There were also two television stations and four private government. In 2003 there were an estimated 488 308 radios and television sets per 1,000 inhabitants. Some 11.5 of every 1,000 people subscribe to cable. In 2003, there were 22.4 personal computers per 1,000 people and 26 people in 1000 had access to the Internet. The national press is the news agency of Gabon, which publishes a daily newspaper, the Gabon-Matin (circulation 18,000 in 2002). The Union in Libreville, the state-controlled daily newspaper, had an average daily circulation of 40,000 in 2002. The weekly Gabon released today by the Department of Communications. There are about nine private journals, which are independent or affiliated to political parties. They publish in small numbers and are often delayed due to financial constraints. The Constitution of Gabon to the freedom of speech and a free press and the government supports these rights. Several regular active criticize the government and foreign publications are widely available.
A valid yellow fever vaccination is required for entry. Occasionally, a cholera vaccination certificate is required as the border for entry. Medical care is nationally recognized for serious diseases or injuries are not sufficient.
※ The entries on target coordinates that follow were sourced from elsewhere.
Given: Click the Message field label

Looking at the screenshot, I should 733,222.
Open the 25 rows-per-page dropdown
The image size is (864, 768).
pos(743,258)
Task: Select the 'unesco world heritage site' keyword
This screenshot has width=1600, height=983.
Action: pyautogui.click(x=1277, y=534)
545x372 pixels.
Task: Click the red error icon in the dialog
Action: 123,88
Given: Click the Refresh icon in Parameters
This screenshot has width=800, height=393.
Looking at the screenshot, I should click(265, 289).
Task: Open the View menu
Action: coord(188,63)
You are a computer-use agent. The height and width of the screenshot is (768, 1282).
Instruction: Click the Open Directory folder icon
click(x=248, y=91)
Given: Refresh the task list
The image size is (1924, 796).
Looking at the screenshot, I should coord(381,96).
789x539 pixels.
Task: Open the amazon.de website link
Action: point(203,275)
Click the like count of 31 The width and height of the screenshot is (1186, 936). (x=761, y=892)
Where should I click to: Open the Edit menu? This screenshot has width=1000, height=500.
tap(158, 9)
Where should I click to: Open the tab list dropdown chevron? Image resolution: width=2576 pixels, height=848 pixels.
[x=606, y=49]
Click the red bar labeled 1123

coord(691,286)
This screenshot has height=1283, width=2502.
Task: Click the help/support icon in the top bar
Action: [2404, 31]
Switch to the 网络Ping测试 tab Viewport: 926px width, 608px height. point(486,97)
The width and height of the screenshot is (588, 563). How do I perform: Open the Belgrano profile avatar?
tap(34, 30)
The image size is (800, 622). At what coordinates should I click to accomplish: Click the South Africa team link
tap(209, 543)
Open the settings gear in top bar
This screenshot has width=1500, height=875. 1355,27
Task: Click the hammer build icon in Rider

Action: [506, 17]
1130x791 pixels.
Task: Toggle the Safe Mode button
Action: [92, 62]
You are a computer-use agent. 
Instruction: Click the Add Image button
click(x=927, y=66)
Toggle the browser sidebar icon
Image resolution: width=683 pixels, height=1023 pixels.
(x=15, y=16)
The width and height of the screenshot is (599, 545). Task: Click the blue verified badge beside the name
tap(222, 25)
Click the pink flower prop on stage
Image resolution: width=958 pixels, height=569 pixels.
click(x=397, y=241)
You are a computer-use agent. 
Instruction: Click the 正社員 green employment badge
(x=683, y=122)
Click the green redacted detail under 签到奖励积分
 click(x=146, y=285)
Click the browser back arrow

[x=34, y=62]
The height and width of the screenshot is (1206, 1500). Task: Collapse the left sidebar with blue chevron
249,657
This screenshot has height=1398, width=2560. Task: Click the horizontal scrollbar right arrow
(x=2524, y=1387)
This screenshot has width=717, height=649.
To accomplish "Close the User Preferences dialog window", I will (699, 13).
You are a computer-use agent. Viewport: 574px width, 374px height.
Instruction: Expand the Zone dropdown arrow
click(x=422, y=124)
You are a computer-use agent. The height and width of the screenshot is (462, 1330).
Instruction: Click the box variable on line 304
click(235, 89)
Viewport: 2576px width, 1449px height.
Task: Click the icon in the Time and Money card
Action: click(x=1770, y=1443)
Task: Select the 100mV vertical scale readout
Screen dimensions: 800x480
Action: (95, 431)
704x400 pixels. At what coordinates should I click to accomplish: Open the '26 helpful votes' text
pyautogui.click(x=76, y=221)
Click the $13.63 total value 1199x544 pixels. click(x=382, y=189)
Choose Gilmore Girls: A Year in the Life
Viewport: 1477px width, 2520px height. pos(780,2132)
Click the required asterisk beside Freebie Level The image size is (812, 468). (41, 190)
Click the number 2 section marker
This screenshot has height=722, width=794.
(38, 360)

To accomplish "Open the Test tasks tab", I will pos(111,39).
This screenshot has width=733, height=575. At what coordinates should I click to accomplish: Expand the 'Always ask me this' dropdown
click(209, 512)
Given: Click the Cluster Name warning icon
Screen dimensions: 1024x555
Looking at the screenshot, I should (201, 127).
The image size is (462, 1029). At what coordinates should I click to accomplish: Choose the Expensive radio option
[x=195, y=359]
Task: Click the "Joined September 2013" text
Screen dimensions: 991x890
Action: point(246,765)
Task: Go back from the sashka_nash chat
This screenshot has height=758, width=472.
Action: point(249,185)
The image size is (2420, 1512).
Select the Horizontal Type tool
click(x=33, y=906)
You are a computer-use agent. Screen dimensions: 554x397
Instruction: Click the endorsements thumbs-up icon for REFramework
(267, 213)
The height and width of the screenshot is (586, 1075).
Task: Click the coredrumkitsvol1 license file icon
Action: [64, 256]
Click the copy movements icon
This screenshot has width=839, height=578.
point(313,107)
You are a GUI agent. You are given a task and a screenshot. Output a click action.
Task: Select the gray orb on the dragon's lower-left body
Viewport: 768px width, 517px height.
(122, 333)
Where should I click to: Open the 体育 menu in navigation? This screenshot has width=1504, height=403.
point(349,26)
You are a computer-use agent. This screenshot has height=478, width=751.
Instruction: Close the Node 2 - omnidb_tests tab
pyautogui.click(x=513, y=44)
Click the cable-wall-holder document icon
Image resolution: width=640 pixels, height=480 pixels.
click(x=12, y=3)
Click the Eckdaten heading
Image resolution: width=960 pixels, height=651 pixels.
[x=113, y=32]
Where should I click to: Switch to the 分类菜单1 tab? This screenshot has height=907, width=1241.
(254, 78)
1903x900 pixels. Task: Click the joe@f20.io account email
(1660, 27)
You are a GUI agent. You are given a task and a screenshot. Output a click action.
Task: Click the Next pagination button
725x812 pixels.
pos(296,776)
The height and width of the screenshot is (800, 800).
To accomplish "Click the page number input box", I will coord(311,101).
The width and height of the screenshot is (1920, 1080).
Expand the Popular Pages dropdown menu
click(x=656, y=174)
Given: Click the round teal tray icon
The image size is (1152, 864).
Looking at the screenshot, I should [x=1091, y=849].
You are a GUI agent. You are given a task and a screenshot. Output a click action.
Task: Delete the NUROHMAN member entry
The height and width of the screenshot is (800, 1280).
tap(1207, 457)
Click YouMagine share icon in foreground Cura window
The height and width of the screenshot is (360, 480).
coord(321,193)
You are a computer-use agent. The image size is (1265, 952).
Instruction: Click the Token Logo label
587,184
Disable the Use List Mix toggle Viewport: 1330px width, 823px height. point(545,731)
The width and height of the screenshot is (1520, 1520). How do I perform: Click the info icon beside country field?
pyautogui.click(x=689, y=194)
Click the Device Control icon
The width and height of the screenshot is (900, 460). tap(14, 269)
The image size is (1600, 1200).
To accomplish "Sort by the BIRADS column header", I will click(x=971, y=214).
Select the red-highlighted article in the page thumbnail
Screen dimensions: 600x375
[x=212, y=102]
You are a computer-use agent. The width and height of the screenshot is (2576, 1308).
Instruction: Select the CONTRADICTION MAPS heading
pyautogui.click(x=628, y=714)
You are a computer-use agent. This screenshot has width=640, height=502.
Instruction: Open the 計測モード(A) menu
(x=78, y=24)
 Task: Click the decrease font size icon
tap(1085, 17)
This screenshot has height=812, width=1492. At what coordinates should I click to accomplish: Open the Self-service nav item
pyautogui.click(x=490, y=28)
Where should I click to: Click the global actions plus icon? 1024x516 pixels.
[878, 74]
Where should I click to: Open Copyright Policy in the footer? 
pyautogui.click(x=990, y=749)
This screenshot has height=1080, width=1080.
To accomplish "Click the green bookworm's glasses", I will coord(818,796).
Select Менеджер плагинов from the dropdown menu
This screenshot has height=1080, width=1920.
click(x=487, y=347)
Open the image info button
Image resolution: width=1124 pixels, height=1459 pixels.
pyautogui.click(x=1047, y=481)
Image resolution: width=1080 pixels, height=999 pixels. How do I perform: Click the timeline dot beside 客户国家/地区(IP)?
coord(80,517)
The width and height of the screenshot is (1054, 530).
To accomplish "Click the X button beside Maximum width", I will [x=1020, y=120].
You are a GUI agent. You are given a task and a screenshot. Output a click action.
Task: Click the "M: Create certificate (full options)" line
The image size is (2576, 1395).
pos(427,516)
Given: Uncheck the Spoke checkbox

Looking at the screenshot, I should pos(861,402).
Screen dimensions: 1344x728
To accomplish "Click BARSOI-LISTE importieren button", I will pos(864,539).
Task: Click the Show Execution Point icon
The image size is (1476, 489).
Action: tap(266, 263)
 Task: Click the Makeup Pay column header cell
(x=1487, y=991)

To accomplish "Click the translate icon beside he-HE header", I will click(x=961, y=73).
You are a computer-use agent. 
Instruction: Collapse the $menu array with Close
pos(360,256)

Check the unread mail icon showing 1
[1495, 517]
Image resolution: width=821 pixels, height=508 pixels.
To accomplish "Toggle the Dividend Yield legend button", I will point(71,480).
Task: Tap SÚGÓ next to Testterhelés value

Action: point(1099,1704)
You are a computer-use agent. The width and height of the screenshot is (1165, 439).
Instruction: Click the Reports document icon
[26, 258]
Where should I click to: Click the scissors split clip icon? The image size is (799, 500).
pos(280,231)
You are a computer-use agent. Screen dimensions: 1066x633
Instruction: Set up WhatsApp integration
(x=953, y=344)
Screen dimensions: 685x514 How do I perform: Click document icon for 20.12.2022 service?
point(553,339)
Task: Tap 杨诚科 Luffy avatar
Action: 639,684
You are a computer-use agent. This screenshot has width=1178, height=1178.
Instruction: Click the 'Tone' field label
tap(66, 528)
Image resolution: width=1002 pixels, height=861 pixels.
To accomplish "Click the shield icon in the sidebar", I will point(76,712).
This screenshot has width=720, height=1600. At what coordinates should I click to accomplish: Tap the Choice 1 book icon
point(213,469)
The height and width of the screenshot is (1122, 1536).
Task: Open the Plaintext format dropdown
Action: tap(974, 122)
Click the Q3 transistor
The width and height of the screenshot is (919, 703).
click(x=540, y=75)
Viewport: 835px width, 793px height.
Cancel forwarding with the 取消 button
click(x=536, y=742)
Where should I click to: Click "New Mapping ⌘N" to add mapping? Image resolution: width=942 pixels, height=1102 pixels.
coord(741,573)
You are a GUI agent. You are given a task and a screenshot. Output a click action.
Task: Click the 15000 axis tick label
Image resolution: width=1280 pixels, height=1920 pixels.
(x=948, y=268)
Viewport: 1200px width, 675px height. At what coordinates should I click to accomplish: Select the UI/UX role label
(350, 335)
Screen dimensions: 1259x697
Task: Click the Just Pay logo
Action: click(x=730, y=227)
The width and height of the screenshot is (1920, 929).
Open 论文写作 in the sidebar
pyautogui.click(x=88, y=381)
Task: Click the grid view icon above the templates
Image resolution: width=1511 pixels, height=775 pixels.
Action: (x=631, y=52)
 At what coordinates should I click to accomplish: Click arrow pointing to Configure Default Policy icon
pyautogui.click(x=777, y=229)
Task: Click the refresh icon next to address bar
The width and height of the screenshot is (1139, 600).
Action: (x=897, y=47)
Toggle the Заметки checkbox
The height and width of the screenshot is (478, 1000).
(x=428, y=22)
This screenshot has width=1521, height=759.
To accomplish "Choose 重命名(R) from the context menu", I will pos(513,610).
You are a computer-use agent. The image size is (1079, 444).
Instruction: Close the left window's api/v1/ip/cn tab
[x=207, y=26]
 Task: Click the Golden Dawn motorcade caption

More serious diseases should therefore be treated in Europe and South Africa. There is a high malaria risk exists throughout the country.
Mostly tropical climate, 100% humidity and about 28-32 degrees temperature. Near the coast the weather is more temperate, tropical inland.
Groups-should or photographing individuals, particularly the Islamic faith, without the prior permission of the individual concerned shall be under any circumstances, be as it may trigger aggressive behavior.